[Provided records — start]
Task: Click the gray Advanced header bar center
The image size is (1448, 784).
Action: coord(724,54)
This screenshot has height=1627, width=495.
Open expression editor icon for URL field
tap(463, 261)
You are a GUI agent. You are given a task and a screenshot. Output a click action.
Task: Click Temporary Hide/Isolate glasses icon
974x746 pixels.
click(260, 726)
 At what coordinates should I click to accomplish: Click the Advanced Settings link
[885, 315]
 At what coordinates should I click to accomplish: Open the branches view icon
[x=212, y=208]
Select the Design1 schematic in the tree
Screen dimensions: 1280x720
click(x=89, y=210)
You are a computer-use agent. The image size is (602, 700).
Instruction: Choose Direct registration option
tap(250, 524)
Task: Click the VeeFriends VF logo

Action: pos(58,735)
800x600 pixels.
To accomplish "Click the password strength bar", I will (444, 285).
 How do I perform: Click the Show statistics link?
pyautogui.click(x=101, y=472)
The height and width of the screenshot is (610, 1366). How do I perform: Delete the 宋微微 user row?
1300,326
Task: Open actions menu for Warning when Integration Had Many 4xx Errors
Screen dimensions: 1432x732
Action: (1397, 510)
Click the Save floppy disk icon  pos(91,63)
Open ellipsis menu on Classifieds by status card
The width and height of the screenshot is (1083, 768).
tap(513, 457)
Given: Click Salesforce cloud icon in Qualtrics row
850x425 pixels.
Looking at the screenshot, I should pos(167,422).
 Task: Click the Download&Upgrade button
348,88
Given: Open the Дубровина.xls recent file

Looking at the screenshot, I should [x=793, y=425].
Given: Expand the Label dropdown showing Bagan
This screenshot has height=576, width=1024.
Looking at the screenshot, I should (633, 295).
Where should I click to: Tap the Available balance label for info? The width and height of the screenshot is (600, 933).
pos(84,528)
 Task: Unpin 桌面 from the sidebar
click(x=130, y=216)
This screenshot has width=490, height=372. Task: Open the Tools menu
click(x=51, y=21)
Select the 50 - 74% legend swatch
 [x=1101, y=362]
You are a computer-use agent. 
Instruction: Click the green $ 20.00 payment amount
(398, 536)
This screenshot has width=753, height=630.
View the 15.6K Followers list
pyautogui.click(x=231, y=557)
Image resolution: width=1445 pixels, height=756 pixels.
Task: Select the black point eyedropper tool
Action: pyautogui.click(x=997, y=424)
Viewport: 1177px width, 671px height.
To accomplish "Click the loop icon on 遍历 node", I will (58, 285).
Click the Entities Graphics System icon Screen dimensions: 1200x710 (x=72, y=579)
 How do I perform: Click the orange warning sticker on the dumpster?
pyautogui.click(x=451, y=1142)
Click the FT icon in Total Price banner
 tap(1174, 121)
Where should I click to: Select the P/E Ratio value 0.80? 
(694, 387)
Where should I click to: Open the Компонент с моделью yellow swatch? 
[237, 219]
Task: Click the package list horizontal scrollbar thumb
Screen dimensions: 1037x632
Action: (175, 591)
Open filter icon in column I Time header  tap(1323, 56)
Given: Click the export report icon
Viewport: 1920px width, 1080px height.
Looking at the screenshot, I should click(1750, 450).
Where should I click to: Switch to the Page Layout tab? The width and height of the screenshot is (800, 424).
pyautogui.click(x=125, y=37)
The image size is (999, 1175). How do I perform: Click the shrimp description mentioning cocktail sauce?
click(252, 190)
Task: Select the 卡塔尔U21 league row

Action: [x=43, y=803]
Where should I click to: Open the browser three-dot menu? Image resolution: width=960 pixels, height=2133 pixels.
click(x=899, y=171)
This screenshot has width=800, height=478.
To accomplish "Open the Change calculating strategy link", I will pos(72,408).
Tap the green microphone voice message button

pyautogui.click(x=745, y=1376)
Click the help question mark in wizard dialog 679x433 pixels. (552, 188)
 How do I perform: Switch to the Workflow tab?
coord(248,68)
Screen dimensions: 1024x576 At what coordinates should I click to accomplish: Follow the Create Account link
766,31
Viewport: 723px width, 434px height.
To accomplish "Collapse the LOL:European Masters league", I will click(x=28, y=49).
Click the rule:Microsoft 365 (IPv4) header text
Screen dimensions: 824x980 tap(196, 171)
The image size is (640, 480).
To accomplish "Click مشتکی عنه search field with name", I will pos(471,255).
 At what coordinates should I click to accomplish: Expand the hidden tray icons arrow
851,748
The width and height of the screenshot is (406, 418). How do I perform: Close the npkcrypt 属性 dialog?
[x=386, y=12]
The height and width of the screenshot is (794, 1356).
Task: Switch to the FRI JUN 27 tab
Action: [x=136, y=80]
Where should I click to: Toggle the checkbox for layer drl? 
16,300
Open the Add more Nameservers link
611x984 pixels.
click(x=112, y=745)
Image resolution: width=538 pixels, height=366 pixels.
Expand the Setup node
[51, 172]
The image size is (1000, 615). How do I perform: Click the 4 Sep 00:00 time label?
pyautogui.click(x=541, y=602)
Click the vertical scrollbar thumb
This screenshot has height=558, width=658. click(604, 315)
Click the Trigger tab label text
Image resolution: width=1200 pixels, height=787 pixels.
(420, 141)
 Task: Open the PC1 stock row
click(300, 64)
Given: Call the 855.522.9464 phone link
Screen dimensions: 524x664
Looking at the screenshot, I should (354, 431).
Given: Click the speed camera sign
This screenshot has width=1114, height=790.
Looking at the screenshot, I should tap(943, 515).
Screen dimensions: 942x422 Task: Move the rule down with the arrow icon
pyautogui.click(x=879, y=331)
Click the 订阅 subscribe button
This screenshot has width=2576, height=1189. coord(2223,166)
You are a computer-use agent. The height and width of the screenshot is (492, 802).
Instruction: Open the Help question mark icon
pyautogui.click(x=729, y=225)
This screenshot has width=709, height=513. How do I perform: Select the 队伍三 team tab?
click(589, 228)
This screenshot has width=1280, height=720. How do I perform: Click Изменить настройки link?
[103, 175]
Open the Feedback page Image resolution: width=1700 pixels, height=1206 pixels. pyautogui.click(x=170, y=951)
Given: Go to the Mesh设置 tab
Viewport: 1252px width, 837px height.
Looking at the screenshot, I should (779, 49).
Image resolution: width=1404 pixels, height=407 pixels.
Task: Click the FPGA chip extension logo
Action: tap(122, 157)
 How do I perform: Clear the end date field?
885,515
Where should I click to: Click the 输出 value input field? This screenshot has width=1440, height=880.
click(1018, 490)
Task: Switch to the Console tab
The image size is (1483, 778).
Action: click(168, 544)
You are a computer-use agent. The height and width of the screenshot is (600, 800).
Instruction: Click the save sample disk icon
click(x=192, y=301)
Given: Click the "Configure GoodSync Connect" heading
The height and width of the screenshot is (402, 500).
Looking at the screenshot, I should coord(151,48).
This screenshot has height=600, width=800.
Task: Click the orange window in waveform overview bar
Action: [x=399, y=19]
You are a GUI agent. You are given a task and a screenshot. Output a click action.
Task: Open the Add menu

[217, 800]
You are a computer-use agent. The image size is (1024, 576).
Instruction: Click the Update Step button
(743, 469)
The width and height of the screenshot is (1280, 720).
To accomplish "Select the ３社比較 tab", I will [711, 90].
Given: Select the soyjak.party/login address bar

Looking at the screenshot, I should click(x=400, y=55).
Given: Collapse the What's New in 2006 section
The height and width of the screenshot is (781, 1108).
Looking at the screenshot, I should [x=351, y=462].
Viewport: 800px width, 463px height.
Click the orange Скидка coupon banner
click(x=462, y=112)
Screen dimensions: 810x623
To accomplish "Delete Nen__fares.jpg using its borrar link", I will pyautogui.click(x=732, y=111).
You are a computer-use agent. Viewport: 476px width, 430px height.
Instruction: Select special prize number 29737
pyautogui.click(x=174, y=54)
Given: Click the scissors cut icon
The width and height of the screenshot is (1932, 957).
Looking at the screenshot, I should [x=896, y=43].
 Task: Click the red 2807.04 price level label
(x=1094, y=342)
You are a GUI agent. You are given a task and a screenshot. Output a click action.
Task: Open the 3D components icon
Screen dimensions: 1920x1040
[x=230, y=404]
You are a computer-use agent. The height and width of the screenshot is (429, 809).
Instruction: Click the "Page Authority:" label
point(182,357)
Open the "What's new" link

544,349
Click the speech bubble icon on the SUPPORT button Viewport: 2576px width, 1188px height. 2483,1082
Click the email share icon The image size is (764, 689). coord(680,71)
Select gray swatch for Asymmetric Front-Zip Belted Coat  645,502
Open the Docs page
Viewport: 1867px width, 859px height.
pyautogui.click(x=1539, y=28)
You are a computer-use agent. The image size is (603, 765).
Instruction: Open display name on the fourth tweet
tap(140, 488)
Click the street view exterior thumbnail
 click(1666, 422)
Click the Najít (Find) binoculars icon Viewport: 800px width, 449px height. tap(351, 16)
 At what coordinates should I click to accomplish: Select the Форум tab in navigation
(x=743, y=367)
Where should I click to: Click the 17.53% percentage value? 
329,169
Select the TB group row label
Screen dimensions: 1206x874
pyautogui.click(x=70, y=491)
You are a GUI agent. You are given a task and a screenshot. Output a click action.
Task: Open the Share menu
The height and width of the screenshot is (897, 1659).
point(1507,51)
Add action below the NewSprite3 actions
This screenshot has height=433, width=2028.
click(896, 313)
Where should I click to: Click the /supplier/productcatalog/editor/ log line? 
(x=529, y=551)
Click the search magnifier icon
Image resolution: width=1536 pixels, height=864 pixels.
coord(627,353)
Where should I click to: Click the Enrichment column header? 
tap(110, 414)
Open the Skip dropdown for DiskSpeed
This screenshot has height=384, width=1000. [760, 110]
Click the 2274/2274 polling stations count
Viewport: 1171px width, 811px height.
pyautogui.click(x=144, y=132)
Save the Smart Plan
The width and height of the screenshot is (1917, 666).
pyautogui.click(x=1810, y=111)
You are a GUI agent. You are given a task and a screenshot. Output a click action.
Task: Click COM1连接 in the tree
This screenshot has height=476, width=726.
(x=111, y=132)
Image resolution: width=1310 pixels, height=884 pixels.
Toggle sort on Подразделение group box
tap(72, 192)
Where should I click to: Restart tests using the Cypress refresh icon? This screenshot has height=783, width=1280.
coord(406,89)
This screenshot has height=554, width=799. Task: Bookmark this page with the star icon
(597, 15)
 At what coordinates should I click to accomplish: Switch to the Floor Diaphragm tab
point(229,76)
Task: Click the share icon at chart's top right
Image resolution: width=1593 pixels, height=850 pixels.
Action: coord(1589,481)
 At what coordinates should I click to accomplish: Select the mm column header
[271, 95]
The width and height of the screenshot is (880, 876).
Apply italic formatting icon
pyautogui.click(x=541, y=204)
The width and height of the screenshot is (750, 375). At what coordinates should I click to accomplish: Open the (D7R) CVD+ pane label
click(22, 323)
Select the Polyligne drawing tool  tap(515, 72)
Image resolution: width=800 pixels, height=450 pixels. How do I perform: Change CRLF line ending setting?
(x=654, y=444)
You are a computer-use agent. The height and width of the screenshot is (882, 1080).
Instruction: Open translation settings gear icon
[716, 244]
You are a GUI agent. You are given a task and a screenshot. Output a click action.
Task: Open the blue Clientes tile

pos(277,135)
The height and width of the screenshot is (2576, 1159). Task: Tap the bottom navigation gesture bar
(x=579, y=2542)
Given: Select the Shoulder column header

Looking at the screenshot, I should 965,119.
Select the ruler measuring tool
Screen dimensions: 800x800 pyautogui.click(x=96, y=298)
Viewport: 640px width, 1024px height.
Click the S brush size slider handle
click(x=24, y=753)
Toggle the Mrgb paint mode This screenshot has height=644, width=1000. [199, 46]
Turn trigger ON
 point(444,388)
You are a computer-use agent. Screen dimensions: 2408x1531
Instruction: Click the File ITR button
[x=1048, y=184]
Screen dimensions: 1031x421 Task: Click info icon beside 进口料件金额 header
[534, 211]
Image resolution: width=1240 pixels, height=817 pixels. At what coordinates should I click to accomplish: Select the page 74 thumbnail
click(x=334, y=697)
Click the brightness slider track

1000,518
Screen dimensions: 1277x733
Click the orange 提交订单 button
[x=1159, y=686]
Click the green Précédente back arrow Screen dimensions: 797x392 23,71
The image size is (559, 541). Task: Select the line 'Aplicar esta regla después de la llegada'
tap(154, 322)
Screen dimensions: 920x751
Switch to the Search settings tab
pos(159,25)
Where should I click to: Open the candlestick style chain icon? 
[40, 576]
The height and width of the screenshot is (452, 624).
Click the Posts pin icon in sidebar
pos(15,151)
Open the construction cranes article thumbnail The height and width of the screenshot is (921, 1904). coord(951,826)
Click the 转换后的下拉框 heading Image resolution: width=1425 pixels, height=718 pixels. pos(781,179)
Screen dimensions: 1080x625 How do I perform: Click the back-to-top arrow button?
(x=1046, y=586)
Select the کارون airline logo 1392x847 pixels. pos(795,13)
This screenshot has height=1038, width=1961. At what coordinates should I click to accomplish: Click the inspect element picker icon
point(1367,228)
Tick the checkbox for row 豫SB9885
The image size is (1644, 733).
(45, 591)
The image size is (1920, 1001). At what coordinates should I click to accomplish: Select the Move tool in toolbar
[Provided records — finish]
- About this task
The entries above hold the needed span. Transcribe exactly the lines from the one with "Click the FT icon in Total Price banner" to the one with "This screenshot has width=800, height=478.", both included.

- Task result
Click the FT icon in Total Price banner
 tap(1174, 121)
Where should I click to: Select the P/E Ratio value 0.80? 
(694, 387)
Where should I click to: Open the Компонент с моделью yellow swatch? 
[237, 219]
Task: Click the package list horizontal scrollbar thumb
Screen dimensions: 1037x632
Action: (175, 591)
Open filter icon in column I Time header  tap(1323, 56)
Given: Click the export report icon
Viewport: 1920px width, 1080px height.
Looking at the screenshot, I should click(1750, 450).
Where should I click to: Switch to the Page Layout tab? The width and height of the screenshot is (800, 424).
pyautogui.click(x=125, y=37)
The image size is (999, 1175). How do I perform: Click the shrimp description mentioning cocktail sauce?
click(252, 190)
Task: Select the 卡塔尔U21 league row

Action: [x=43, y=803]
Where should I click to: Open the browser three-dot menu? Image resolution: width=960 pixels, height=2133 pixels.
click(x=899, y=171)
This screenshot has width=800, height=478.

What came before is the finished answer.